Calgary continues to report the highest office vacancies of any market in Canada, at 29.7 per cent in the third quarter, CBRE reported. Sublease space accounts for 16.9 per cent of vacancies – or 3.5 million square feet, more than the total office vacancies in Vancouver where tech companies account for 81 per cent of all downtown vacancies at 383,000 square feet.
The repositioning of buildings by Aspen Properties Ltd. and others are creating opportunities for these smaller tech firms.
The Ampersand (formerly Sun Life Plaza) on 4th Avenue SW is a three-tower complex Aspen acquired in 2018 that offers tenants 57,000 square feet of amenities. Those tenants include coworking providers Western Corporate Business Centre and Regus, a brand of IWG plc which also operates at Telus Sky on Centre Street South.
Regus at Telus Sky is 90 per cent occupied, a rate that Wayne Berger, president CEO of IWG Americas, says is among the best in North America.
California-based research firm Global Workplace Analytics indicates that hybrid work arrangements can save companies up to $13,000 per employee annually. IWG’s own research in Canada indicates that 70 per cent of business leaders feel that they’ll save money if staff have the option to work remotely.

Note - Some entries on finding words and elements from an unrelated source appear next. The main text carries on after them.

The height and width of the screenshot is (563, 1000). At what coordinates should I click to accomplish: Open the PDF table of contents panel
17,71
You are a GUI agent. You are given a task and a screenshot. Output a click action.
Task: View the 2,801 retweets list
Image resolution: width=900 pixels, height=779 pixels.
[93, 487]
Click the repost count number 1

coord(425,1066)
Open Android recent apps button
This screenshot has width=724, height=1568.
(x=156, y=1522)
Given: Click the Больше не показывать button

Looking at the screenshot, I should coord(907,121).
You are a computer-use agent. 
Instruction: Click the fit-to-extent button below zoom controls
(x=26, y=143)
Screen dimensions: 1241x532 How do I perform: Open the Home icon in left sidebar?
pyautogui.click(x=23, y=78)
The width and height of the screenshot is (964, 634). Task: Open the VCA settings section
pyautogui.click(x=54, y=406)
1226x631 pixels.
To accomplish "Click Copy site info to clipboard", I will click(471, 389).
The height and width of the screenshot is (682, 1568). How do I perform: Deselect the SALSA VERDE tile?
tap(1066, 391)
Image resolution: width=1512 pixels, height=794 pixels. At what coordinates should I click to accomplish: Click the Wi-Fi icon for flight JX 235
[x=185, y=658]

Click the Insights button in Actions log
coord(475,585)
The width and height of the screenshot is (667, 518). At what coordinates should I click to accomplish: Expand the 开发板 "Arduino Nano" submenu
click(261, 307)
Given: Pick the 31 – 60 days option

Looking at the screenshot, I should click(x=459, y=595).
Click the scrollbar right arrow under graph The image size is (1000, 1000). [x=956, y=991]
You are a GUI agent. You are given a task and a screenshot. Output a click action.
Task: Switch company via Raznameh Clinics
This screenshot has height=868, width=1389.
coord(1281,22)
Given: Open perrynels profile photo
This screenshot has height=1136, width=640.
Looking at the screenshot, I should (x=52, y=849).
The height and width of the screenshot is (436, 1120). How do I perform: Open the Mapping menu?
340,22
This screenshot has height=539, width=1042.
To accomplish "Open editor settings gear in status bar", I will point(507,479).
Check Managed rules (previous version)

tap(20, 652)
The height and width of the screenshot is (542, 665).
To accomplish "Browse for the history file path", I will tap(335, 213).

The opportunity to manage sublease space as well as meet demand from cash-tight tech companies is leading IWG to plan an additional 250 locations across Canada in the next three years, primarily in suburban or rural locations. It recently signed for 10,000 square feet in Saskatoon and is scouting other opportunities on the Prairies.
IWG currently operates 15 locations in Calgary and 18 in Alberta, all of them under the Regus banner.
“A number of our Calgary-based locations have seen increased occupancy over the last 12 months, and our network of new locations continues to grow in Calgary and within the province of Alberta,” Berger said in a statement.
Speaking to commercial real estate association NAIOP Vancouver in mid-November, Berger pointed to coworking’s importance to tech sector, both because of cost considerations and the demand for flexible work arrangements.
“We’ve continued to look to grow in the market because the demands from tech are coming to us,” he said. “They’re moving away from capital leases because of the liability, and also the movement towards flexibility.”